Maître Teruo Sano, Shihan, 9ème dan en Karaté et JuJitsu a enseigné le karaté au Yoseikan pendant plus de trente ans.. Son style très personnel, combine autant les techniques de frappe (atémis), qu’une foule de projections, clés, immobilisations ainsi que le travail des armes du kobudo. A de nombreuses reprises, Maître Sano est venu en France, notamment à Bordeaux ou vit Frédéric Dupertout, son représentant national. Appréciant beaucoup les voyages, il a aussi dispensé des stages en Australie, en Suisse et même à St Pierre et Miquelon. Ses élèves, dont Louis Gazo de l’école Fontenoise de Karaté, nomment son style, le Karaté Yoseikan. Depuis quelques années, Maître Sano préfère utiliser le nom de Sano ryu Yoseikan karaté pour désigner sa méthode afin de ne pas créer d’ambiguïté avec le Yoseikan Budo, art Martial inventé en France par Hiroo Mochizuki, fils de Minoru.

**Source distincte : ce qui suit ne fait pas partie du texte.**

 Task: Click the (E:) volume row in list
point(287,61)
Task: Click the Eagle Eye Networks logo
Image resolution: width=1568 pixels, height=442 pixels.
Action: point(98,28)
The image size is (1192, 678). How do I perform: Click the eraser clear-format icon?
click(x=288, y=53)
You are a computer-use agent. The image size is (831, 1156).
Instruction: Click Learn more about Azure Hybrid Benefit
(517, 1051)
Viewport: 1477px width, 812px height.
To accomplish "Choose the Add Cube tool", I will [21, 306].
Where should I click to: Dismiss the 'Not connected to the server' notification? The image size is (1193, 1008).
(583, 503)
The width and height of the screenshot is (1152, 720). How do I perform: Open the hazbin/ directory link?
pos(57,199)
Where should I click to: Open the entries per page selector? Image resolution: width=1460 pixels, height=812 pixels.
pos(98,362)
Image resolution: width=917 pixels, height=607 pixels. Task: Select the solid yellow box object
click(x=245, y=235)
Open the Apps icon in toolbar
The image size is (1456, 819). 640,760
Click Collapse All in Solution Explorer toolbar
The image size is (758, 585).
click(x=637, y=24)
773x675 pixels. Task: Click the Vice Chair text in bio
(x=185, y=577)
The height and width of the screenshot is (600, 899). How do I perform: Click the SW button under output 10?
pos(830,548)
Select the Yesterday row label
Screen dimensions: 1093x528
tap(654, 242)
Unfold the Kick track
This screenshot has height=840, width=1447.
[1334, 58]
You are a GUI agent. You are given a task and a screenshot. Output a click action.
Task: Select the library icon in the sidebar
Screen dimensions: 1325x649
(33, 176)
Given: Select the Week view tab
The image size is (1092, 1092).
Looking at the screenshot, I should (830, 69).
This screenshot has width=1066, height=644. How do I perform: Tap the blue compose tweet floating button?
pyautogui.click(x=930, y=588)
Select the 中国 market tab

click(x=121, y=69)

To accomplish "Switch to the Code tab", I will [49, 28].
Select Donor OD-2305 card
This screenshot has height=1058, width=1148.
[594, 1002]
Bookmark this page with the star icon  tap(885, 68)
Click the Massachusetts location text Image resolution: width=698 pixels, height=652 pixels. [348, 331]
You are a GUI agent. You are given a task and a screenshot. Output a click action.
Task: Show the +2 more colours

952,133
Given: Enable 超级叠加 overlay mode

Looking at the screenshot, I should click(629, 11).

Le Sano ryu Yoseikan karaté est le pur produit d’une école traditionnelle d’arts martiaux. Les techniques utilisées sont redoutablement efficaces. Dans ces conditions de pratique, la compétition n’a pas lieu d’exister. L’entraînement à cette méthode est réellement l’entraînement au combat total. Tout ce qui peut être utilisé pour se défendre fait l’objet de techniques. Par exemple, Maître Sano est intarissable sur les projections et les clés à l’aide de ceinture du kimono, chaussures, cravates, clefs..., il s’agit de donner au pratiquant, une ligne de conduite générale qui le fera trouver une solution à chaque problème se présentant.

Sano Sensei à sa manière, a refait le même parcours que Maître Hironori Othsuka créateur de notre style le Wadô-Ryû. Après avoir étudié le Karaté d’Okinawa, il y a mêlé ses connaissances en Ju-Jitsu et a élaboré son propre style. En fait, pour nous, cette méthode est très complémentaire du Wadô-Ryû, car non influencée par la compétition ou les pratiques purement sportives. En 1984, Louis Gazo à passé le 2ème dan devant les maîtres Sano et Mochizuki au japon à l’école Yoseikan, puis en 1996, Maitre Sano lui a remis le 4ème dan de son école. A Bordeaux, l’enseignement du maître est perpétué par deux professeurs, Frédéric Dupertou dans ses clubs Bushido, et Eric Sainz au cœur de son dojo. Ses deux pratiquants de longue date ont passés de longs séjours au japon aux seins d’écoles traditionnelles.

Maitre Minoru Mochizuki maintenant décédé, l’école Yoseikan de Shizuoka a fermé ses portes. Sano Senseï a cessé ses cours et rédige ses souvenirs. Il n’a pas désigné de successeur à sa méthode. Il restera, pour ceux qui ont eu la chance de profiter de son enseignement, l’image type du maître de karaté traditionnel.